§ Requirement: Copy the entries word for word, beginning with the first line and continuing through the line that contains "skill-empty is located". Leave the pictures out of your copy.

§ Data shown:
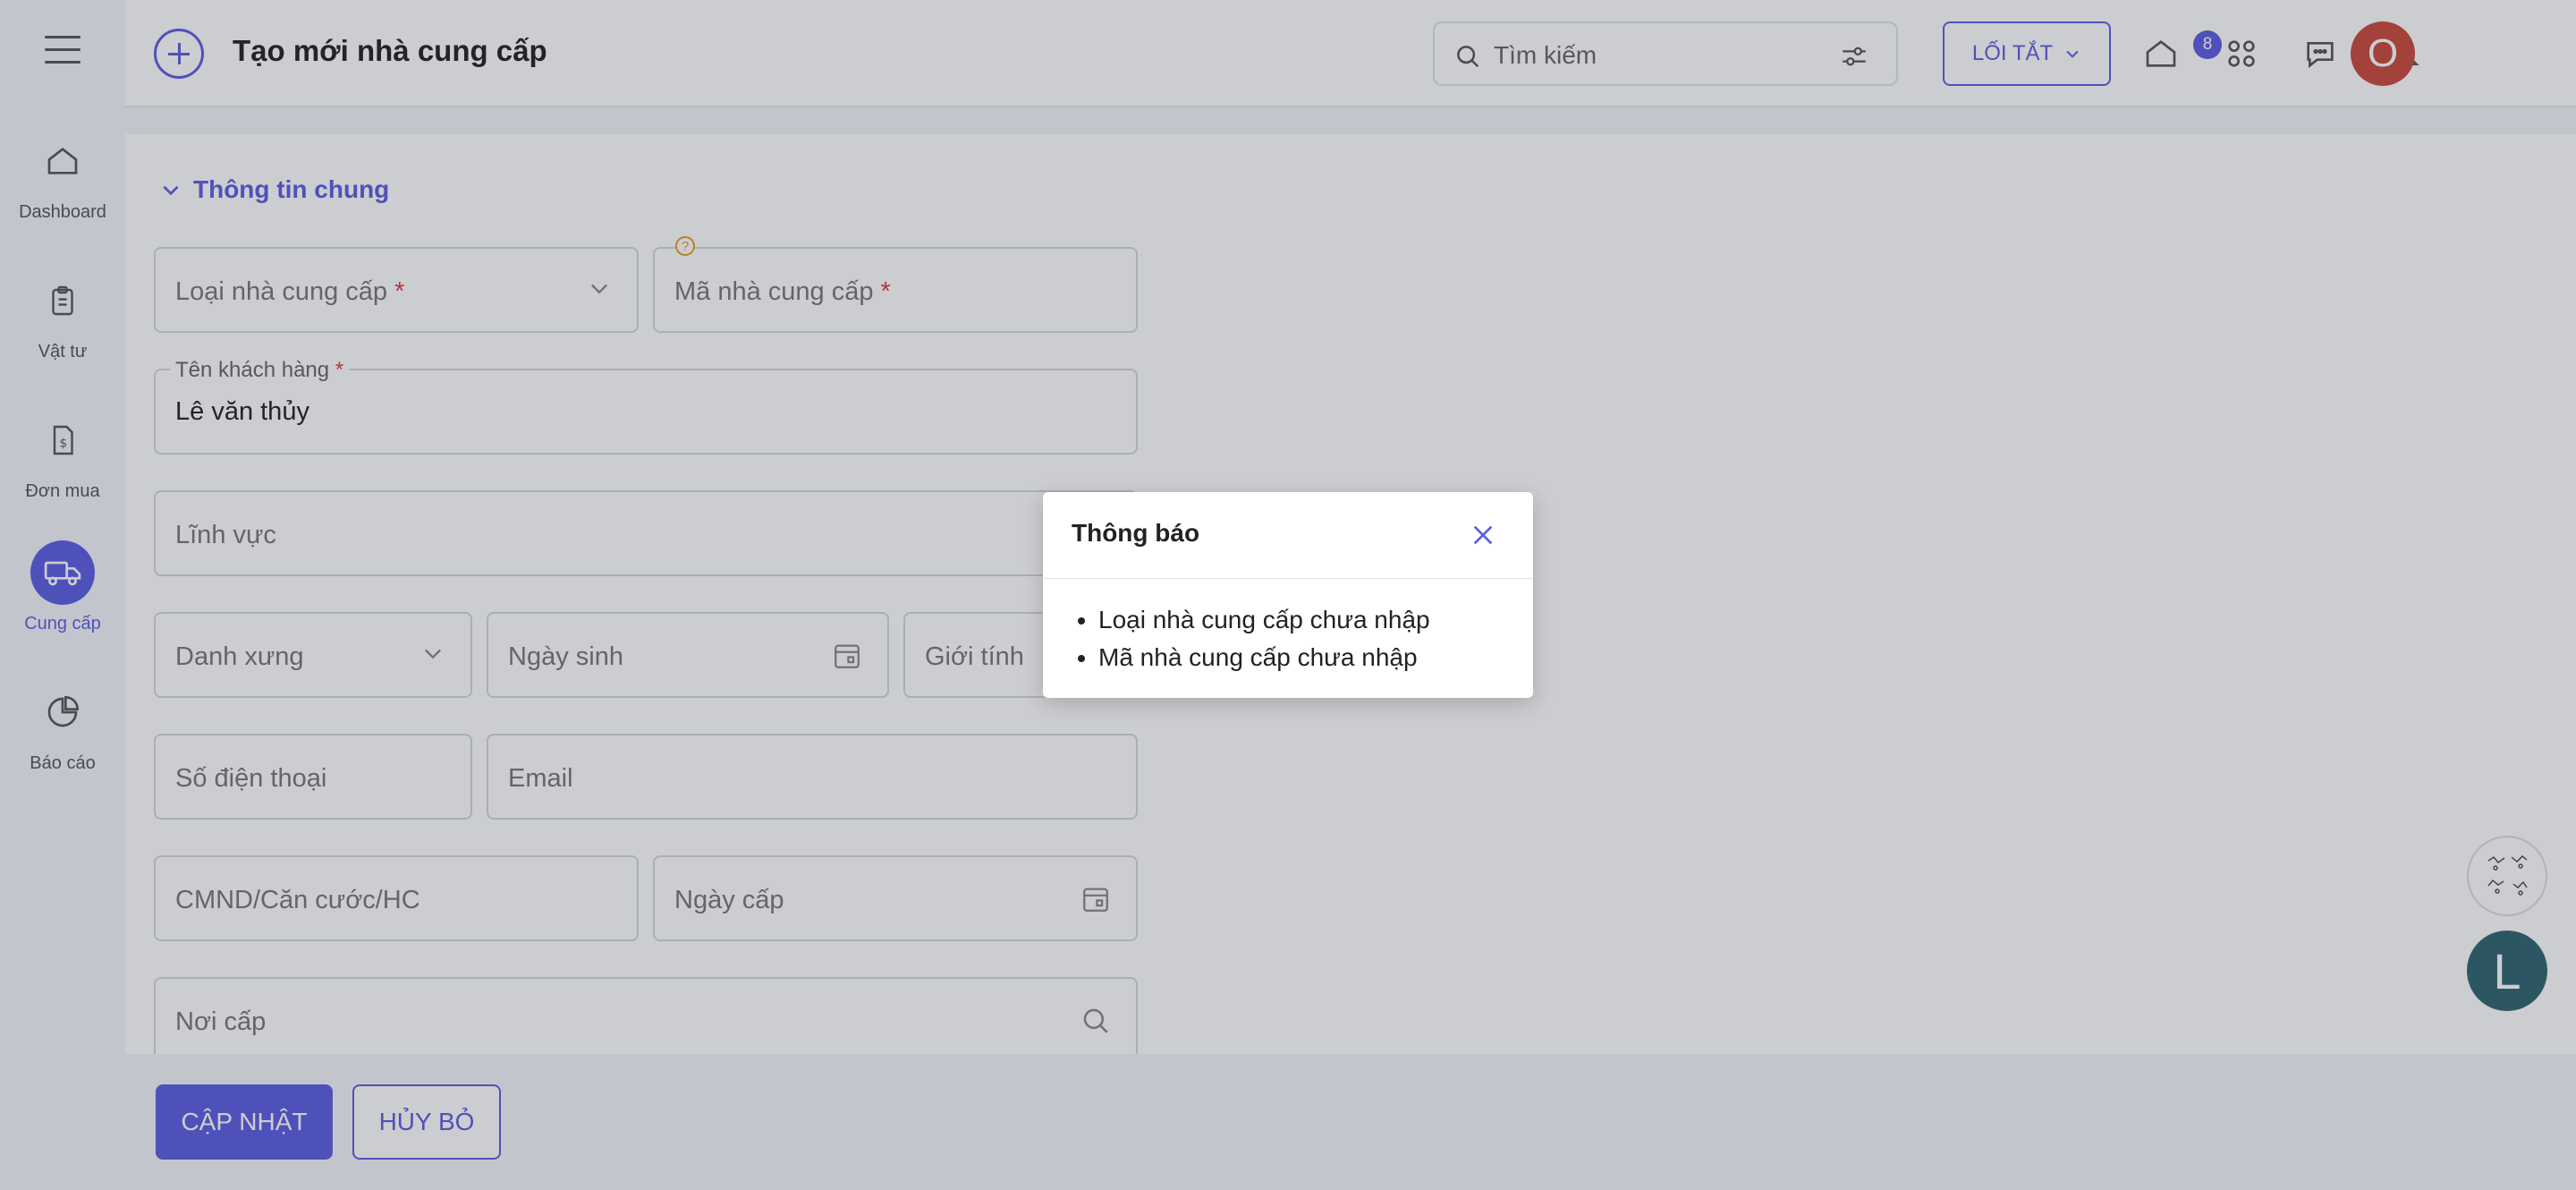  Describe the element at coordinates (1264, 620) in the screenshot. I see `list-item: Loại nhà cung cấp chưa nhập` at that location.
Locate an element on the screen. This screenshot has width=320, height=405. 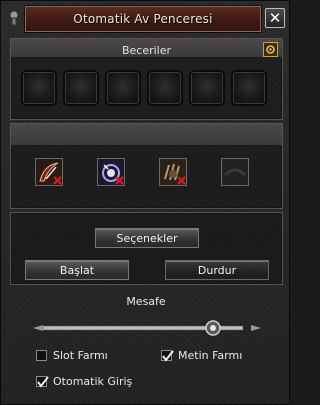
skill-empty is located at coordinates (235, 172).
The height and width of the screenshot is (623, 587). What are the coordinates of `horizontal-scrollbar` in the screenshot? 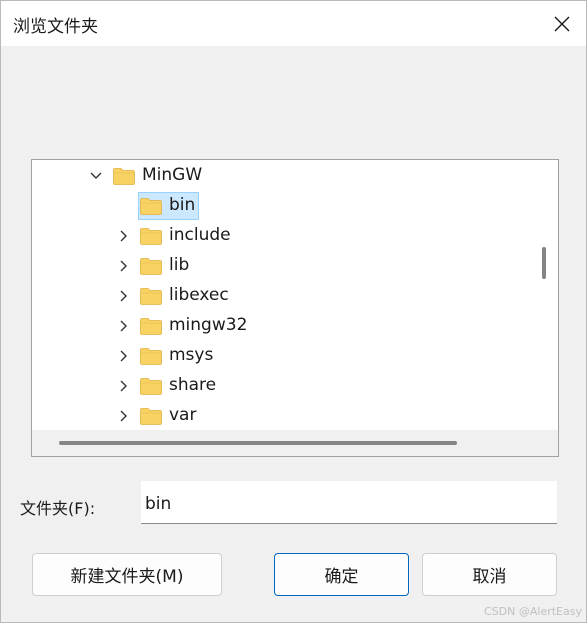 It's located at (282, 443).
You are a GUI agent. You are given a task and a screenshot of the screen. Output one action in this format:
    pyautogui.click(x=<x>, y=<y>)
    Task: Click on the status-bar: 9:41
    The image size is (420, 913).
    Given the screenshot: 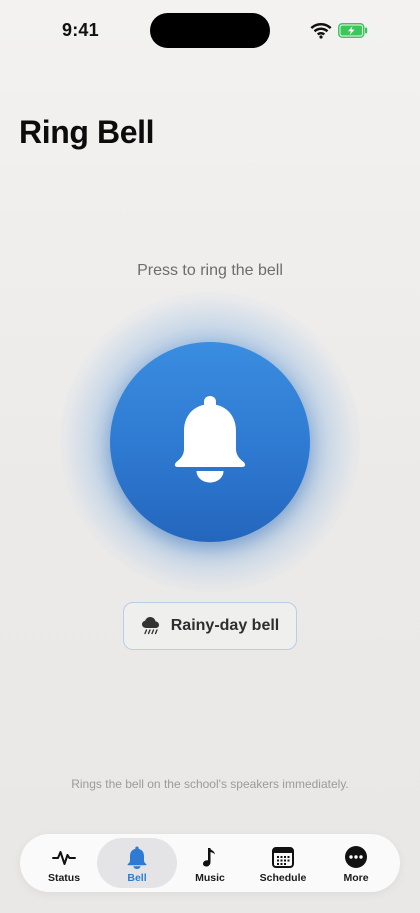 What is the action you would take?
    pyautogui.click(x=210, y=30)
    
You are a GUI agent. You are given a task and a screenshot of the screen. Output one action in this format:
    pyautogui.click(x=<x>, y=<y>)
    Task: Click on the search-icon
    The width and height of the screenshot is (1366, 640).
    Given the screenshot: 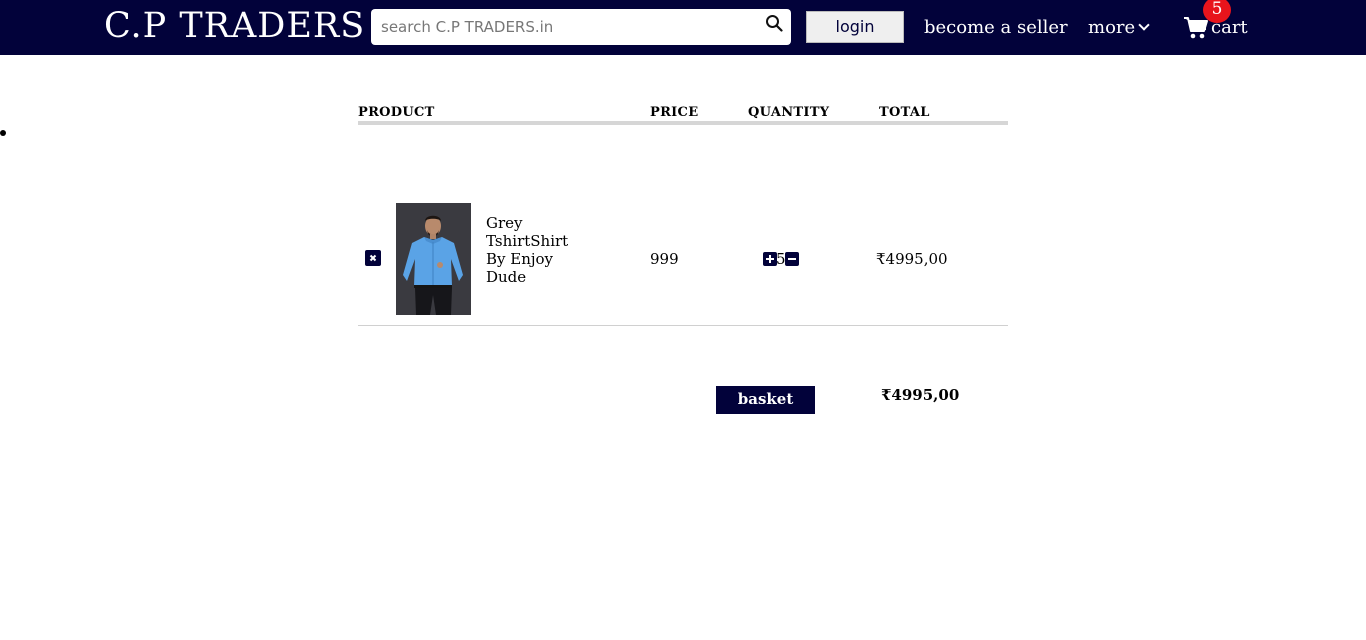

§ Exercise response:
  Describe the element at coordinates (1264, 620) in the screenshot. I see `list-item: Loại nhà cung cấp chưa nhập` at that location.
Locate an element on the screen. This screenshot has width=320, height=405. 
skill-empty is located at coordinates (235, 172).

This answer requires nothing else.